After, we configured Jabber 9.2.6 on 3 Desktops running exactly the same version of Windows 7, same language and the same user logged in Jabber, and, surprisingly, it does not work.
We tried disabling Windows firewall, anti-virus, updated the bios and NIC firmware and it presents the same behaviour we have been struggling around during the past few days.
We also connected a Laptop on the same network port which the PC was connected and Jabber also work ok.
Do you have any idea of what could cause this weird behaviour?
The best way for us to be able to give you further insight we will need a packet capture from both test to look into the network connectivity to both CMs.
So far the only difference you have been able to identify is the laptop, desktop difference.
Thank you for having answered.
So, I did the packet capture on the working an non-working PC running Jabber and at the same time I collected on CUCM Pub and Sub.
I let running a ping to CUCM Sub during the tests, so it's easy to know when I killed connection to it.
Please find attached the files. I've been trying to analyse them but I can't see where the issue is.
Any help will be appreciated! I have no idea of what's going on.
I'm also getting the same behaviour with 9.2.4 version of Jabber on a CUCM two node cluster version 188.8.131.5200-5, with a similar setup to you.

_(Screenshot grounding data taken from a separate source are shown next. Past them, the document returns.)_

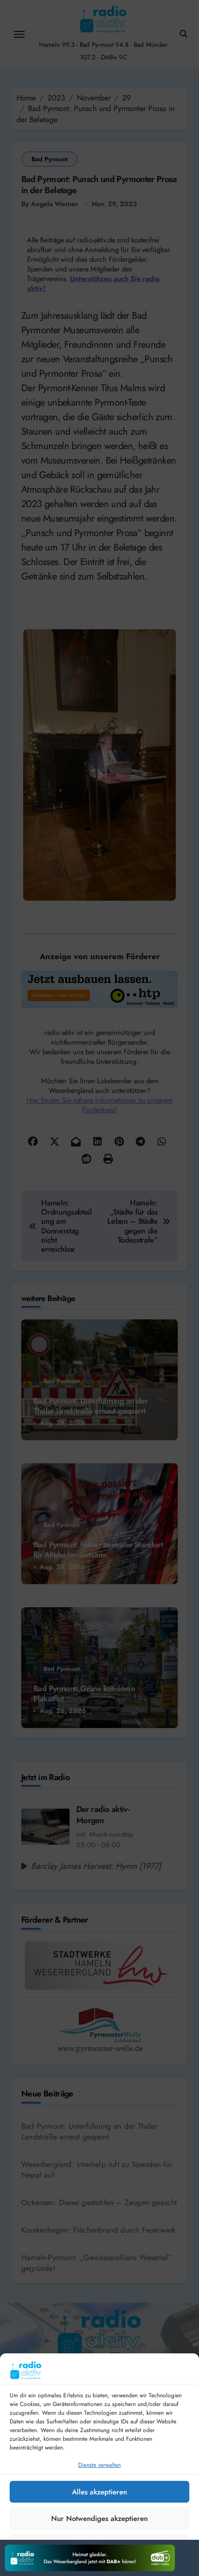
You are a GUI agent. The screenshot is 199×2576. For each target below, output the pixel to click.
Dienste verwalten (99, 2465)
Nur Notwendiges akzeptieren (99, 2518)
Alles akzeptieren (99, 2492)
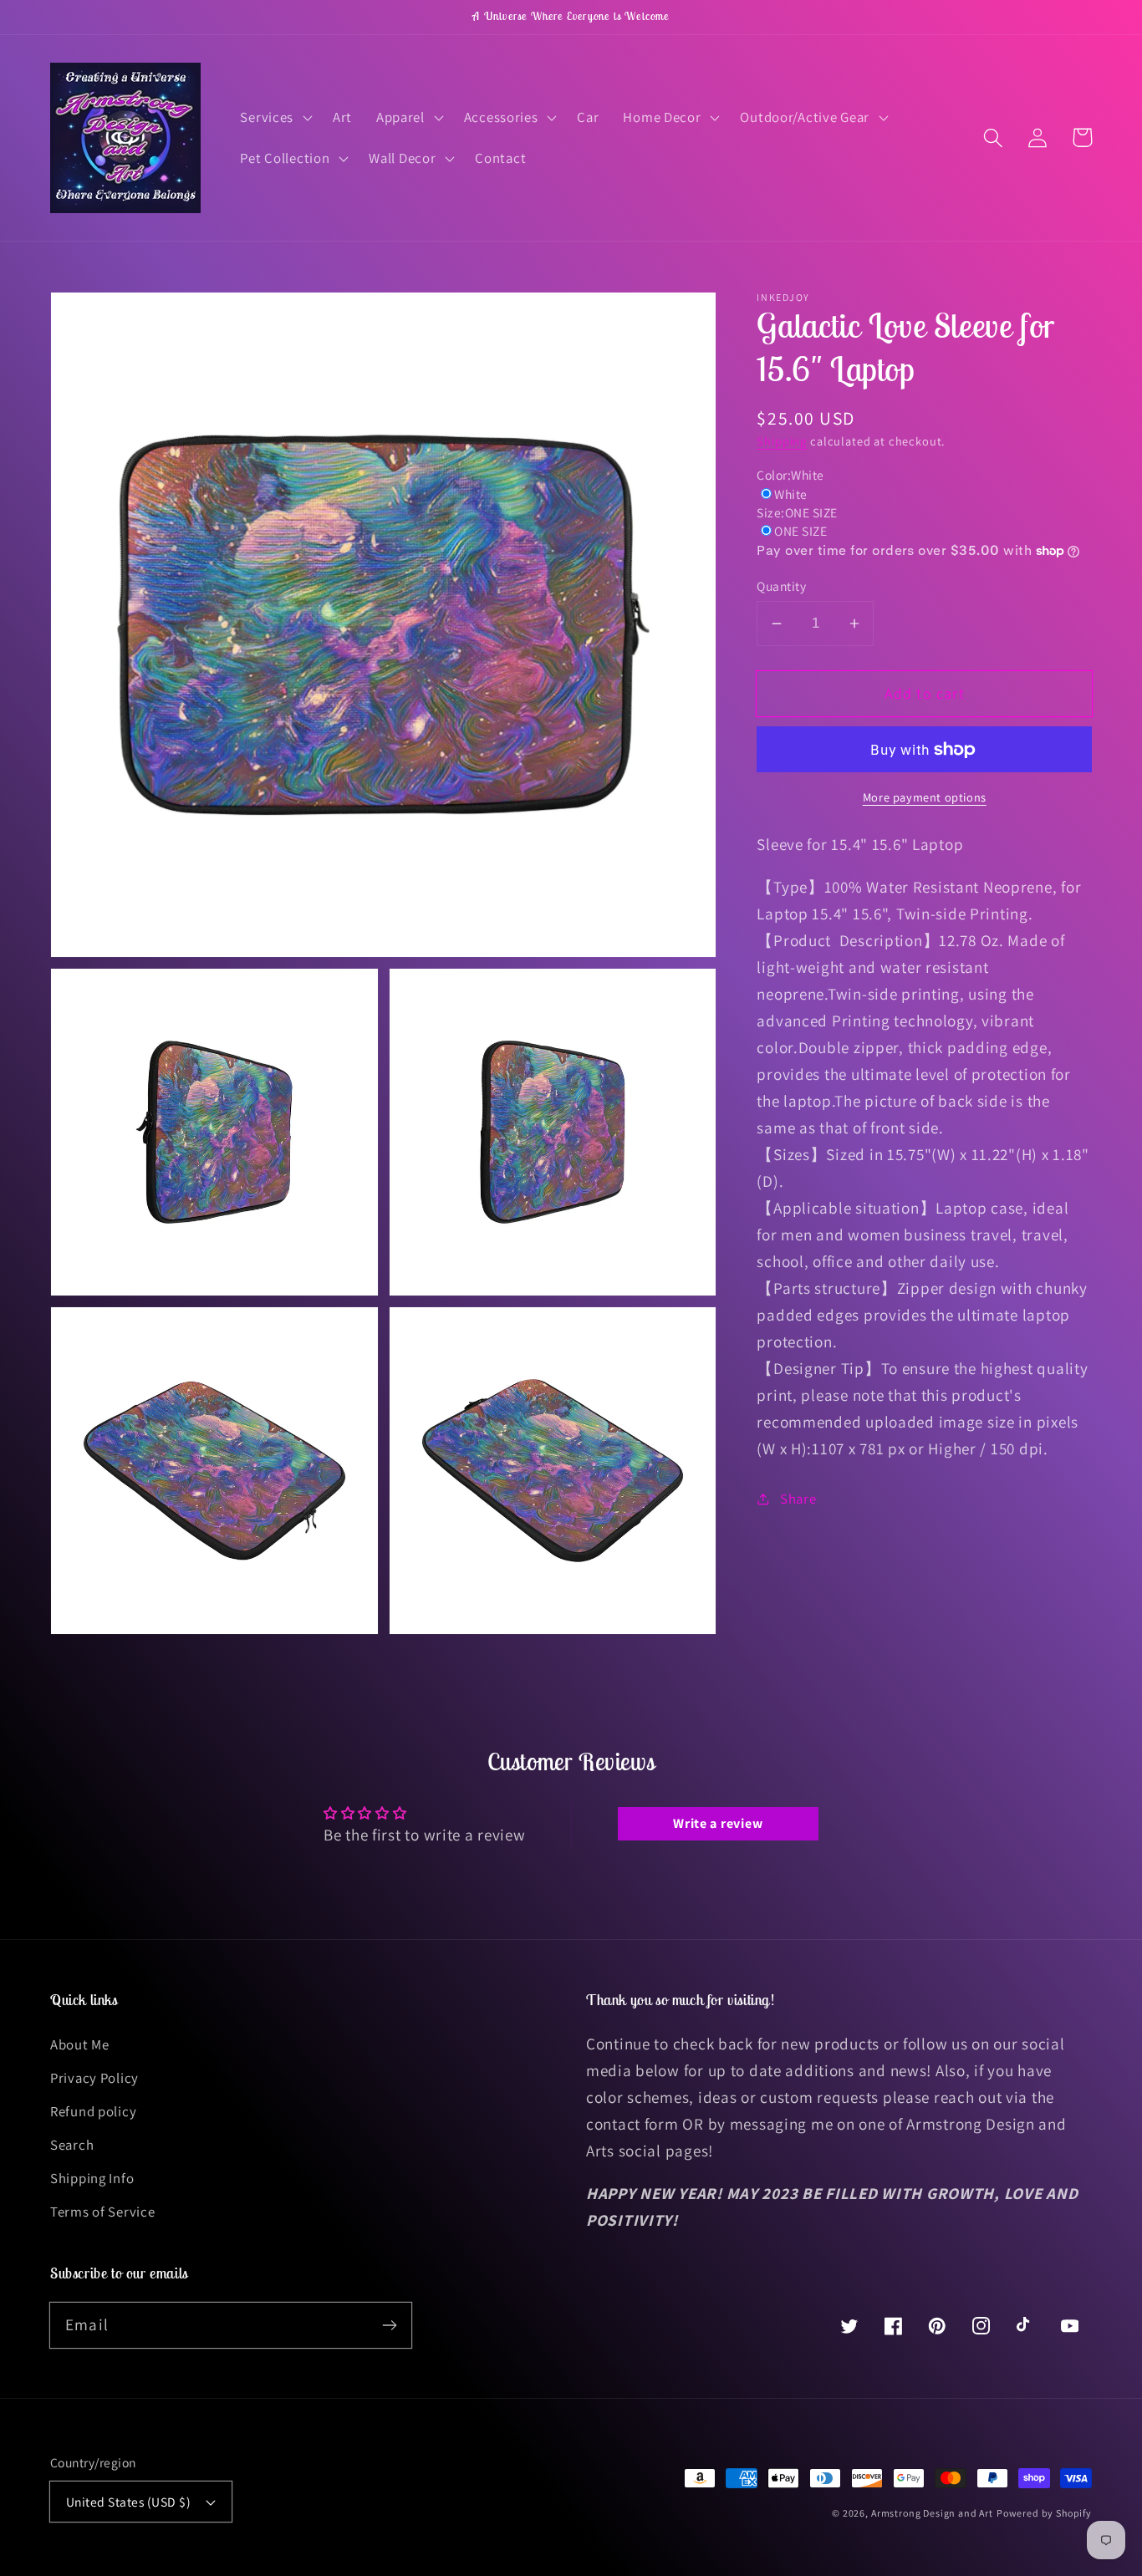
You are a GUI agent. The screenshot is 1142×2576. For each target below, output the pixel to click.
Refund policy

TAC did confirm that CTI Failover with J4W is currently not supported (documented in Enhancement request CSCud18123) so controlling the deskphone in failover is not an option.

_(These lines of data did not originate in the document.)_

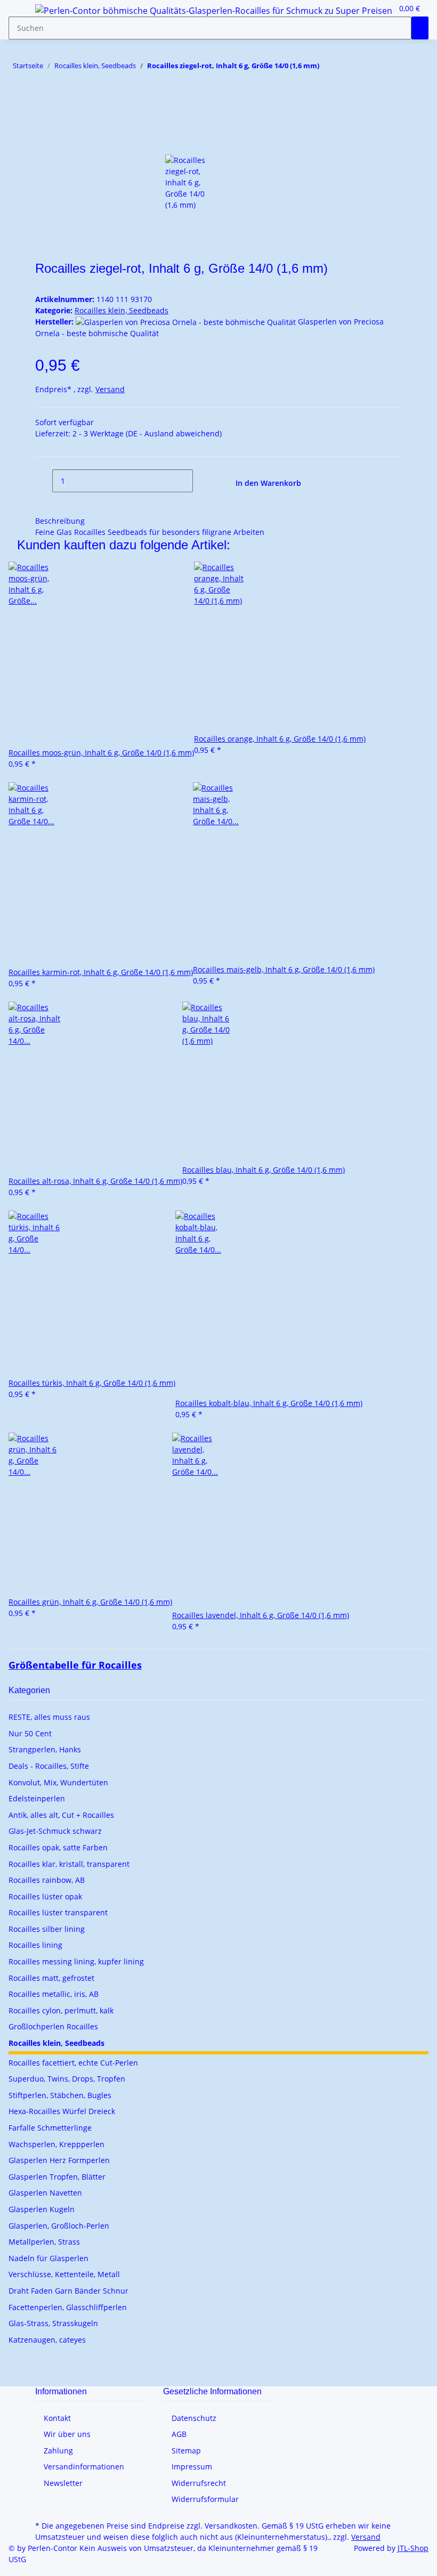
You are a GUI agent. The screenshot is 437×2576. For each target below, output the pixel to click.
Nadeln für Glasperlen (48, 2258)
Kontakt (57, 2418)
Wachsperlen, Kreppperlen (56, 2144)
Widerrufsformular (205, 2499)
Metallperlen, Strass (44, 2242)
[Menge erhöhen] (201, 480)
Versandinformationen (84, 2466)
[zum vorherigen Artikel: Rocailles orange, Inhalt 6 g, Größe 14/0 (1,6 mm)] (346, 67)
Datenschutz (194, 2418)
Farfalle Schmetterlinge (50, 2128)
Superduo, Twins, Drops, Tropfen (67, 2079)
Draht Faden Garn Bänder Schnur (68, 2291)
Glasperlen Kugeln (42, 2209)
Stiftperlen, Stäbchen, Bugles (60, 2095)
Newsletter (63, 2483)
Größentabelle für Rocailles (75, 1665)
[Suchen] (419, 28)
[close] (43, 120)
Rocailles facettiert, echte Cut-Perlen (73, 2063)
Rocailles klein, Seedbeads (121, 310)
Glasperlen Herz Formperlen (59, 2160)
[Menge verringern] (43, 480)
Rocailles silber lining (47, 1929)
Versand (110, 389)
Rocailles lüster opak (45, 1896)
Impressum (192, 2466)
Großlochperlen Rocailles (53, 2026)
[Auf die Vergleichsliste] (43, 143)
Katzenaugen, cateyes (47, 2340)
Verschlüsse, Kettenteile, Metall (64, 2274)
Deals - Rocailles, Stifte (49, 1766)
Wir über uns (67, 2434)
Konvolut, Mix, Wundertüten (58, 1782)
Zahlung (58, 2450)
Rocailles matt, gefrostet (51, 1978)
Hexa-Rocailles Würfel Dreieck (62, 2111)
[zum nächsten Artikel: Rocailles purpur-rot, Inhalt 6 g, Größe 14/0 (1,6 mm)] (327, 67)
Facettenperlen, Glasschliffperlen (68, 2307)
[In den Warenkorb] (43, 103)
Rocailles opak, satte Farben (58, 1847)
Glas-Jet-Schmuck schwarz (55, 1831)
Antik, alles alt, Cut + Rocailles (61, 1815)
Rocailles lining (35, 1945)
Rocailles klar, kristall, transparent (69, 1864)
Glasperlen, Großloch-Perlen (59, 2226)
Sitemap (186, 2450)
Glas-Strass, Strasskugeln (53, 2323)
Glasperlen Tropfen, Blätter (57, 2177)
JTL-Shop (413, 2548)
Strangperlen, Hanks (45, 1749)
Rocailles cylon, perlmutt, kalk (61, 2010)
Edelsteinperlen (37, 1798)
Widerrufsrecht (199, 2483)
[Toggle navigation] (22, 12)
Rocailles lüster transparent (58, 1912)
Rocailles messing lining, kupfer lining (76, 1961)
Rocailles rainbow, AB (47, 1880)
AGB (179, 2434)
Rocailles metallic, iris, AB (54, 1994)
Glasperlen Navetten (45, 2193)
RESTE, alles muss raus (49, 1717)
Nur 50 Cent (30, 1733)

I found that when the Sub is down Jabber can't use the softphone until I change its device pool, which has the Pub listed as the first option (the typical device pool for the devices lists the Sub first).
I'm also having issues with Extension mobility being very slow to login/logout and conference phones (without EM) not registering at all when the Sub is down, unless I change their device pool as mentioned.
Nothing that I can see or TAC looks wrong with the configuration so its just a case of collecting logs when simulating another CUCM Sub failover.
If I find anything useful I'll post it here.
Thank you guys for your help.
The problem is solved!
For future references:
After struggling around with this odd issue I ended up finding that our customer's anti-virus was scanning HTTP traffic and blocking connection to the second CUCM node. I had already tried disabling it, but even if disabled, it still could block traffic. The only way it worked was completely uninstalling it.
Interesting! I played around with the Station Keepalive timers in Service Parameters, reducing them to 10s each and got Jabber to register correctly when the Sub was down. It helped with Extension mobility login/logout times also.